Engaging Patients and Clinicians in Establishing Research Priorities for Gestational Diabetes Mellitus.

Abstract

We involved patients and clinicians in Alberta, Canada, to establish research priorities in gestational diabetes mellitus (GDM), using an approach based on a model proposed by the James Lind Alliance (JLA). We adapted the 4-step JLA process to engage women with GDM and clinicians to identify uncertainties about the management of GDM. Uncertainties were identified through a survey and a review of the clinical practice guidelines (CPG). Uncertainties were short-listed by a steering committee, followed by a 1-day facilitated workshop using a nominal group format and involving a similar number of patients and clinicians, who identified the top 10 research priorities.

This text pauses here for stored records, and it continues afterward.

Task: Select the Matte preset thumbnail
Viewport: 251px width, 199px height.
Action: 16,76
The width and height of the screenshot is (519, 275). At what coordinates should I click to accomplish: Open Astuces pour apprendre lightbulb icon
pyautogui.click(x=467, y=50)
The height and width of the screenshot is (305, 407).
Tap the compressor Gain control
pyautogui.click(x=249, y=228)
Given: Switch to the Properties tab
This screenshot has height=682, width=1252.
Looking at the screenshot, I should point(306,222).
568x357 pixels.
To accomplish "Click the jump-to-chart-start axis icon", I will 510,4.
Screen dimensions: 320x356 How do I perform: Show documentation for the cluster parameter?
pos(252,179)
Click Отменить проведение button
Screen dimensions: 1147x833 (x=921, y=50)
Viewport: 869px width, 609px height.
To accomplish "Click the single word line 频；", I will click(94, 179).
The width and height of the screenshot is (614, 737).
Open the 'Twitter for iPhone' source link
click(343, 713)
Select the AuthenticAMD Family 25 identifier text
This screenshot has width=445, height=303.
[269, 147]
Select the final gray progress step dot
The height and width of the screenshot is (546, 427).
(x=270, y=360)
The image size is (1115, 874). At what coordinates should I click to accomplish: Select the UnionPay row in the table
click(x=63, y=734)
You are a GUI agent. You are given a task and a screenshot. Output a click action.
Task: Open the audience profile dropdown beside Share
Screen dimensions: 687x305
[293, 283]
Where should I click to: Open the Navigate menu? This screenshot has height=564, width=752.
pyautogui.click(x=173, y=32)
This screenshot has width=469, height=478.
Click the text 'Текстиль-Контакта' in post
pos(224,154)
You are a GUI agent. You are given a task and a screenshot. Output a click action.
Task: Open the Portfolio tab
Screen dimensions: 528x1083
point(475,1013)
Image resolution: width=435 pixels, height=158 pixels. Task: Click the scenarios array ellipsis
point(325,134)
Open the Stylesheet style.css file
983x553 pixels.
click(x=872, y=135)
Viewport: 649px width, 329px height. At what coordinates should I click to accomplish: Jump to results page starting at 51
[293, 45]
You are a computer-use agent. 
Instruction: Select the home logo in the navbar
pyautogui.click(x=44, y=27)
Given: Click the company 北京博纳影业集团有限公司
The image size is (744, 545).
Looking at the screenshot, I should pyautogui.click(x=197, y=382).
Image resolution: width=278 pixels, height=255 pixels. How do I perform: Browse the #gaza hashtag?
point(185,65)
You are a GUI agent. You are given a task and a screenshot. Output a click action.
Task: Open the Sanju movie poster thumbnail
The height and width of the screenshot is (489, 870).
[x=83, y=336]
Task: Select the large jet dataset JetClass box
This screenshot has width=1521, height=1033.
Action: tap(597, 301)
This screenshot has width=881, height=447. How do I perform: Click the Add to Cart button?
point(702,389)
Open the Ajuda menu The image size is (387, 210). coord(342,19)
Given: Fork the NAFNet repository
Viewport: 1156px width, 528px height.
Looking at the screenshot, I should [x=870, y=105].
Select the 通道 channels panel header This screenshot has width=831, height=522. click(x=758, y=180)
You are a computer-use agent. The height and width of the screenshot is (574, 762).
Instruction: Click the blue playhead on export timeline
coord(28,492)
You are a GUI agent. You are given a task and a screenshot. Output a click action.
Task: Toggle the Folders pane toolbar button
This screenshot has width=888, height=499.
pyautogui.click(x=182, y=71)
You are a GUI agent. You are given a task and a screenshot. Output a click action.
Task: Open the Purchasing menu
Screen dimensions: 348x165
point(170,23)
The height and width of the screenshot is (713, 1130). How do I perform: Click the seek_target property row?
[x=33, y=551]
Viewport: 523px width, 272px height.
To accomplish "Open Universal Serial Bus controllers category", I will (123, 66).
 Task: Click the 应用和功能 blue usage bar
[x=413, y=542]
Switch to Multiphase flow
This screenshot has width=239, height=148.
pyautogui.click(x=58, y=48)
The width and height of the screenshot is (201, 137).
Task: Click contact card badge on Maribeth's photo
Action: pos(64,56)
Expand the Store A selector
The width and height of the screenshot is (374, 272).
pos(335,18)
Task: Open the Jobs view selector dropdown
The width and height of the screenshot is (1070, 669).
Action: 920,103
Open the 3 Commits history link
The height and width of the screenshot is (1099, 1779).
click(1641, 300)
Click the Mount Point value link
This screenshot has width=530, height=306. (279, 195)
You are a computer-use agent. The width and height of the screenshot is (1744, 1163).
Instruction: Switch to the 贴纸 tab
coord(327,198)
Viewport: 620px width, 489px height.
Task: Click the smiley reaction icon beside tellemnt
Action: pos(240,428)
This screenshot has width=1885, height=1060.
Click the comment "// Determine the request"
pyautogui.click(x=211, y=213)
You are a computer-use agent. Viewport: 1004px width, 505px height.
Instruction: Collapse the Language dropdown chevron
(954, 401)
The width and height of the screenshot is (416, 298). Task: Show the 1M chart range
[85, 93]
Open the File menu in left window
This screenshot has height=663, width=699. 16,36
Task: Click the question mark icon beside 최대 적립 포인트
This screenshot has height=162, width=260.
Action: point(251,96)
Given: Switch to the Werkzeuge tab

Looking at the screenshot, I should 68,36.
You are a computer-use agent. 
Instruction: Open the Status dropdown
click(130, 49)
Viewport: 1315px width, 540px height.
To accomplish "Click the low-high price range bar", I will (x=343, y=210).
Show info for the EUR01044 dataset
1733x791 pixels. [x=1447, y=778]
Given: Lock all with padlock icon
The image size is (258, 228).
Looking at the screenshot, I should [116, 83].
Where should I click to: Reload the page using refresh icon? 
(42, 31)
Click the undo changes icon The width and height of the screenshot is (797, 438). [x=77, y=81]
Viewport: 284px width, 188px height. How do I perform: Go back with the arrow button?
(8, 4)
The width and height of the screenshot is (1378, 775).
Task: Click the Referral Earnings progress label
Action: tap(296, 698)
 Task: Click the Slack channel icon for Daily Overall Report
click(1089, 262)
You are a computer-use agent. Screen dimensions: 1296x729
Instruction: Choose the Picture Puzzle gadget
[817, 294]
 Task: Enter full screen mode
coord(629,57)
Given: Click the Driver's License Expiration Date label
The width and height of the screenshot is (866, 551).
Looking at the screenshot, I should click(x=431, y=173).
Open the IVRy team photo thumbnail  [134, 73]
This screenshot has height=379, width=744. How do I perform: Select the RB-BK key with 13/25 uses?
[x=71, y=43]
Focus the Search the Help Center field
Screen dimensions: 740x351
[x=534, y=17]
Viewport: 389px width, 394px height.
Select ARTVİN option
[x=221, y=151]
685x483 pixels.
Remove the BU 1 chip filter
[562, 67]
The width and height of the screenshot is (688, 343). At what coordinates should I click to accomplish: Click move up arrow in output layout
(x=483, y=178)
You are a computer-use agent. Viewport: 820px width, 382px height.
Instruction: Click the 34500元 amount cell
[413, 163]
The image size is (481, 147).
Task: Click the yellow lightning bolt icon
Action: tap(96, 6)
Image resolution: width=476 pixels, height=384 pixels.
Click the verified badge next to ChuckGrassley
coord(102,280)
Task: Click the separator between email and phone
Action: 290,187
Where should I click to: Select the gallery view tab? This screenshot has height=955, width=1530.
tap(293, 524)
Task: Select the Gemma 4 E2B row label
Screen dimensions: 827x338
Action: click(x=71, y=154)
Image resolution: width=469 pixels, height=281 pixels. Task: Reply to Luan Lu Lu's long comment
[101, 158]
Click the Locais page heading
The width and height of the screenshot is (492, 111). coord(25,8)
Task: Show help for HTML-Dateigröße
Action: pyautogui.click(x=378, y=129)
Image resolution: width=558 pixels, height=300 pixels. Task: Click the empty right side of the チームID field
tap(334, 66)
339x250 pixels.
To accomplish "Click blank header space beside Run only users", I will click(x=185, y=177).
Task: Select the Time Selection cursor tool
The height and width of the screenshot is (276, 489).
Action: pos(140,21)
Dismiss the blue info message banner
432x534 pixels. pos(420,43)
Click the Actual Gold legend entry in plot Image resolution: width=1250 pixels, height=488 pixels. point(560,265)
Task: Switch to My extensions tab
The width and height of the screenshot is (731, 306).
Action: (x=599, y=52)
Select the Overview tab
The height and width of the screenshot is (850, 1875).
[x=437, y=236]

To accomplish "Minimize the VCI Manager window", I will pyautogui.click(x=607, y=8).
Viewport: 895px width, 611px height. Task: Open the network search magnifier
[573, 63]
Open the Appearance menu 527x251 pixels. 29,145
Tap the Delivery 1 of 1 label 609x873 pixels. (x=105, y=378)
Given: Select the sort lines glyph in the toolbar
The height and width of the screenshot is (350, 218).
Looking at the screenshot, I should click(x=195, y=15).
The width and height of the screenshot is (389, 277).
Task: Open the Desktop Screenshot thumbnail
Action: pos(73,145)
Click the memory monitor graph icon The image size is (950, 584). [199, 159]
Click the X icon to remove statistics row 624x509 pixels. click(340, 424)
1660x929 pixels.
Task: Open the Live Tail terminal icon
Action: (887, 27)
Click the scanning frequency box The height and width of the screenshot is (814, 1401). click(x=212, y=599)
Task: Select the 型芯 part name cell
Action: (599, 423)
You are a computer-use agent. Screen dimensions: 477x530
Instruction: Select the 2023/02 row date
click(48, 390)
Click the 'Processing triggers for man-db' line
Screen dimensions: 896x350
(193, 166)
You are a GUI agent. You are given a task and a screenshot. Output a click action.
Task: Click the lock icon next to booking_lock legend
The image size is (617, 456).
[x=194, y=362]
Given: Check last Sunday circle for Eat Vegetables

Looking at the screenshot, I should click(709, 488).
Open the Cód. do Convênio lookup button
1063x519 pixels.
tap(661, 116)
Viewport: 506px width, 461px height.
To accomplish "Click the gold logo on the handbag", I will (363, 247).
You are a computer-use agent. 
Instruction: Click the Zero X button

Across the various survey formats, 75 individuals submitted 389 uncertainties, the majority (44; 59%) coming from patients. We removed 9 questions as being out of scope or unclear, and 41 were identified on a review of CPG, resulting in a total of 421 uncertainties. After the priority setting process, the final top 10 research priorities included questions about a simpler, more accurate and convenient screening test; risk factors for GDM; improving postpartum diabetes screening; the impact of GDM on the future health of the children; lifestyle challenges and mental health issues; safety, effectiveness and/or impact of diet and/or medication treatments; appropriate timing for delivery; and how care is provided, organized or communicated. These top 10 research priorities were informed through a comprehensive and transparent process involving women who have experienced GDM as well as clinicians, and they may be regarded as research priorities for GDM.